Unheard Melodies: Narrative Film Music
- Author: Claudia Gorbman
- Language: English
- Subject: Film music
- Publisher: Indiana University Press British Film Institute
- Publication date: 1987
- Pages: 190
- ISBN: 978-0-253-20436-3
- OCLC: 15053054

= Unheard Melodies: Narrative Film Music =

1987 book about film music

Unheard Melodies: Narrative Film Music is a book by film scholar Claudia Gorbman, first published in 1987 by Indiana University Press and the British Film Institute. It explores the role of music in cinema and the history of its analysis, the latter engaging with the 1947 book Composing for the Films by Theodor W. Adorno and Hanns Eisler.

The book is notable for having introduced the terms "diegetic" and "non-diegetic" to describe the relationship between music and film narration, deriving from narrative theory.

== Overview ==
The book is divided into two parts: "Music in the Narrative Cinema", dealing with the history and content of film music analysis since the beginning of film, and "Three Analyses", a series of chapters examining the films Zero for Conduct, Under the Roofs of Paris and Hangover Square according to the framework of the first part.

== Reception ==

In a review written for Film Quarterly, Kathryn Kalinak characterized the book as "a ground-breaking work which provides an access point to the admittedly foreign terrain of film music for the film scholar/critic and establishes the standard for theoretical discourse in the field."

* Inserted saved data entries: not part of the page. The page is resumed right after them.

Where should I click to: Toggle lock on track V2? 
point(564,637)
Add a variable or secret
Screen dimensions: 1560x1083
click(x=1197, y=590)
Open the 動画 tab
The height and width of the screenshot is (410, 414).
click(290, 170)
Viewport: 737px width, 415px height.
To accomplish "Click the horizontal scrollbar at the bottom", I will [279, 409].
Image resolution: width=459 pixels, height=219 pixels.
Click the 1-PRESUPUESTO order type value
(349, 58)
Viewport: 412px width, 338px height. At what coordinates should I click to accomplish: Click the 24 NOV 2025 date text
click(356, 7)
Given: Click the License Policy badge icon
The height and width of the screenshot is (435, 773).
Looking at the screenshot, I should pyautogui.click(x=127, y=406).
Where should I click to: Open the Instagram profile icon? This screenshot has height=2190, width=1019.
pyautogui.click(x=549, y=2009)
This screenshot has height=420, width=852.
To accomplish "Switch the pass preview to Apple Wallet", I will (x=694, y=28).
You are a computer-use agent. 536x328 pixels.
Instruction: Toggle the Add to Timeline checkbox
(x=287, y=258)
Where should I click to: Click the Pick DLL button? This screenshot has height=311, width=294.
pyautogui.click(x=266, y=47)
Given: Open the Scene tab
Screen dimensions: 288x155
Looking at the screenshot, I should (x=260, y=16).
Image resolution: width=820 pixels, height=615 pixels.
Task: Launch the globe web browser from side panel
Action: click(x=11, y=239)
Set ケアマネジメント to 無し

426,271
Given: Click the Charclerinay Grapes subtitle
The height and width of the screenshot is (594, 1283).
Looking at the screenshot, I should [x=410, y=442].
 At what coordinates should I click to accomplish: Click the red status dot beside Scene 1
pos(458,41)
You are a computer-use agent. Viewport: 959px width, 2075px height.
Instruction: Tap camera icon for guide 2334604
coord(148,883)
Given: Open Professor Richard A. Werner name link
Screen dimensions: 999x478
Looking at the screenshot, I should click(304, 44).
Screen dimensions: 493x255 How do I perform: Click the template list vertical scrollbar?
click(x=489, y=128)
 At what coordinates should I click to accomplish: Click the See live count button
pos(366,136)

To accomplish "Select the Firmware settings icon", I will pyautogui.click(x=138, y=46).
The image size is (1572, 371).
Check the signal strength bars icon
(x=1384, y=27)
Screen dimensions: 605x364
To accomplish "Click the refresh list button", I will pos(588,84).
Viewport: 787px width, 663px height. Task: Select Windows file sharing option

Reviewer Alan Durant summarised the work as follows: "Put at its simplest, the book explores 'why' film-soundtrack history happened as it did, by relating the historical development of soundtrack conventions to different kinds of argument about film music's function. [...] Unheard Melodies is undoubtedly the most useful available guide to film soundtrack: an enjoyable book to read and an indispensable aid to anyone working in the field."